Tra gli studi condotti all’IRST di Meldola vi è anche il Progetto CLEAR, (CTC targeted Liquid surgEry AppaRatus), guidato da Francesco Fabbri, Responsabile del gruppo Nanobiomics and Liquid Niche, Area ricerca del Laboratorio di Bioscienze. Lo studio riguarda le cellule tumorali circolanti (CTC), ritenute fondamentali per la formazione di metastasi a distanza. Una volta rilasciate dalla massa tumorale, queste cellule possono entrare nel sistema circolatorio, infiltrarsi in organi e tessuti e sopravvivere anche per lungo tempo, dando così origine alle metastasi e ad eventuali ricadute di malattia. I biologi e i medici le chiamano fase leucemica del tumore solido. “Il nostro obiettivo - ha spiegato Fabbri - è ideare e sviluppare uno strumento che sia in grado di rimuovere le CTC dal sangue di una paziente prima che esse diano origine a lesioni secondarie. La speranza è che questa strategia possa controllare o persino evitare la diffusione delle metastasi ed il rischio di recidiva, proprio come la rimozione chirurgica di un tumore solido può limitare la malattia o addirittura curare un paziente oncologico. Un dispositivo medico in grado di eliminare le CTC dalla circolazione sanguigna potrebbe migliorare sostanzialmente le fasi di trattamento del cancro, aumentando la sopravvivenza generale e la sopravvivenza libera da progressione e potrebbe essere utilizzato per supportare decisioni cliniche rilevanti”. Lo scopo di questo progetto è, dunque, sviluppare un dispositivo che sia in grado di eliminare le CTC dall'intero volume del sangue di un paziente: una sorta di ‘chirurgia liquida’. 

 

Come funziona uno studio clinico

Una parte della sessione scientifica ha riguardato gli studi clinici, sui quali si fa ancora poca comunicazione con il risultato che le pazienti spesso non sanno in cosa consistono e perché potrebbe essere importante per loro partecipare. “Le sperimentazioni cliniche si dividono in diverse fasi ognuna di queste con uno scopo ben preciso”, ha spiegato Francesca Mannozzi, Coordinatrice della Ricerca clinica, approfondendone ogni aspetto.E' stato affrontato anche il tema della  validità scientifica del protocollo di ricerca clinica: concetto di randomizzazione, i criteri specifici richiesti per poter far parte di un trial clinico ed infine l'importanza della qualità del dato finale. “La tutela del paziente - ha concluso - è sempre assicurata dal Comitato etico che controlla la sperimentazione dall'inizio alla fine e dalla procedura di consenso informato, che permette al  paziente di essere più consapevole ”. 
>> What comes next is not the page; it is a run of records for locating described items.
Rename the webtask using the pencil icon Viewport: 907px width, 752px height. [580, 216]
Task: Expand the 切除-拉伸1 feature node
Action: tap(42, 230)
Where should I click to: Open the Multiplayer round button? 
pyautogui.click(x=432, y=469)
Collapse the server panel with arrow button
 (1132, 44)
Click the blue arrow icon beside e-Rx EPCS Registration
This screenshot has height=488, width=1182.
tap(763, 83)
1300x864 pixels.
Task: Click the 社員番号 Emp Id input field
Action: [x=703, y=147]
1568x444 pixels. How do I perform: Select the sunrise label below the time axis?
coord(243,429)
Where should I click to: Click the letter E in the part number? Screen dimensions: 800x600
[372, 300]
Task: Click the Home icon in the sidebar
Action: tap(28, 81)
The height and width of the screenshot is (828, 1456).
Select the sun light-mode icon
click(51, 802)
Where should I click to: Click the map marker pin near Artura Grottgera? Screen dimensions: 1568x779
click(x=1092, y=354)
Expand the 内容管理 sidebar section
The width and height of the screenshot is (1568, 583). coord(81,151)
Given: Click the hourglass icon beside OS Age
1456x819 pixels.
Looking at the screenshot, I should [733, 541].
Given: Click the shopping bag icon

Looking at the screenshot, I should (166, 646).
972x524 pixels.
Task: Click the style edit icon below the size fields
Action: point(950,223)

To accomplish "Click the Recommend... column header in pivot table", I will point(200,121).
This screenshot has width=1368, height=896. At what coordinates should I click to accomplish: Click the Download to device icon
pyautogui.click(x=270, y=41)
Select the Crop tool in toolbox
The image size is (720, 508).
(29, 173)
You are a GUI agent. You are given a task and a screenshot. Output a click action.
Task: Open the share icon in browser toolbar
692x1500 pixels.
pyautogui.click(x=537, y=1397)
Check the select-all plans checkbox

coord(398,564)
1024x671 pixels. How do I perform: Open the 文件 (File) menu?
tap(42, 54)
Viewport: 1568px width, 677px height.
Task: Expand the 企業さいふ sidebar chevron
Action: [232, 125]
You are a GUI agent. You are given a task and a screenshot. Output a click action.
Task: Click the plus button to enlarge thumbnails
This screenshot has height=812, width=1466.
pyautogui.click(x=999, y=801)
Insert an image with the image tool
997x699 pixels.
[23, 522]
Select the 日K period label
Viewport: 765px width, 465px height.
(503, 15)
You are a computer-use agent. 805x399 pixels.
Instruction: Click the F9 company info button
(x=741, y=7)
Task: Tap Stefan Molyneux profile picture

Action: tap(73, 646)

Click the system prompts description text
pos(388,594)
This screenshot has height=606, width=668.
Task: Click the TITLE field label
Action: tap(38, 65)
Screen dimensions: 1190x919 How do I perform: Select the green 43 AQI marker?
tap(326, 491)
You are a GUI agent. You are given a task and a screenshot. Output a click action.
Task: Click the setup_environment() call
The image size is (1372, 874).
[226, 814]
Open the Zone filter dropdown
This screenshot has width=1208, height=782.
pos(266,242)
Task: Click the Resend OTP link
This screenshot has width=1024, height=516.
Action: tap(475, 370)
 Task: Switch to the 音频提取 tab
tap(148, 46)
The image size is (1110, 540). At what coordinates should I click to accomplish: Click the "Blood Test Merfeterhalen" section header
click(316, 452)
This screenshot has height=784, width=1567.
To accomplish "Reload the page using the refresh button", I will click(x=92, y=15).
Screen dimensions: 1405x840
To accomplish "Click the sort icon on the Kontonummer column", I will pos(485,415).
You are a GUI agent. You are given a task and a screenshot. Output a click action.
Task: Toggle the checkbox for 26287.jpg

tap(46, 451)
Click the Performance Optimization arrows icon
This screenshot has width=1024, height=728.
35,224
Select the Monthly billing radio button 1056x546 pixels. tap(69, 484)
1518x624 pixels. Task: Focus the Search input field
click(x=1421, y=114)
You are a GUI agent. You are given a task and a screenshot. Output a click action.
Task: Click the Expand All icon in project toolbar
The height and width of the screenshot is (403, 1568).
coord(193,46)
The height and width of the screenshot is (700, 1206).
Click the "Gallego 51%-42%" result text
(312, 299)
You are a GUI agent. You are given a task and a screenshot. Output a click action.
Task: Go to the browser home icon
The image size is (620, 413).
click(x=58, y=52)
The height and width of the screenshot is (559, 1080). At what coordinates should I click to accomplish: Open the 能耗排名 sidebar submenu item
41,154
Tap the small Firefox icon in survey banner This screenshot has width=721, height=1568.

“Questo evento è un movimento culturale che entra nel territorio”, ha commentato Fabrizio Miserocchi, Direttore Generale dello IOR: “La ricchezza di fare le cose insieme è qualcosa che valorizza tutti”. 

“Il nostro impegno di diffondere la conoscenza sul tumore al seno metastatico, ha dichiarato il Presidente di Noicisiamo, Marina La Norcia  si è concretizzato in questo protocollo d’intesa con l’IRST di Meldola perché ritengo che più persone, enti, istituzioni ed associazioni, che perseguono un fine comune, lavorando in maniera sinergica e cooperativa possano ottenere dei risultati migliori, come diceva Mimma Panaccione ognuno di noi nel suo piccolo può fare la sua parte per cambiare le cose, per cambiare in meglio anche la vita di una sola persona…….certo se uniamo gli sforzi facciamo di più e meglio”.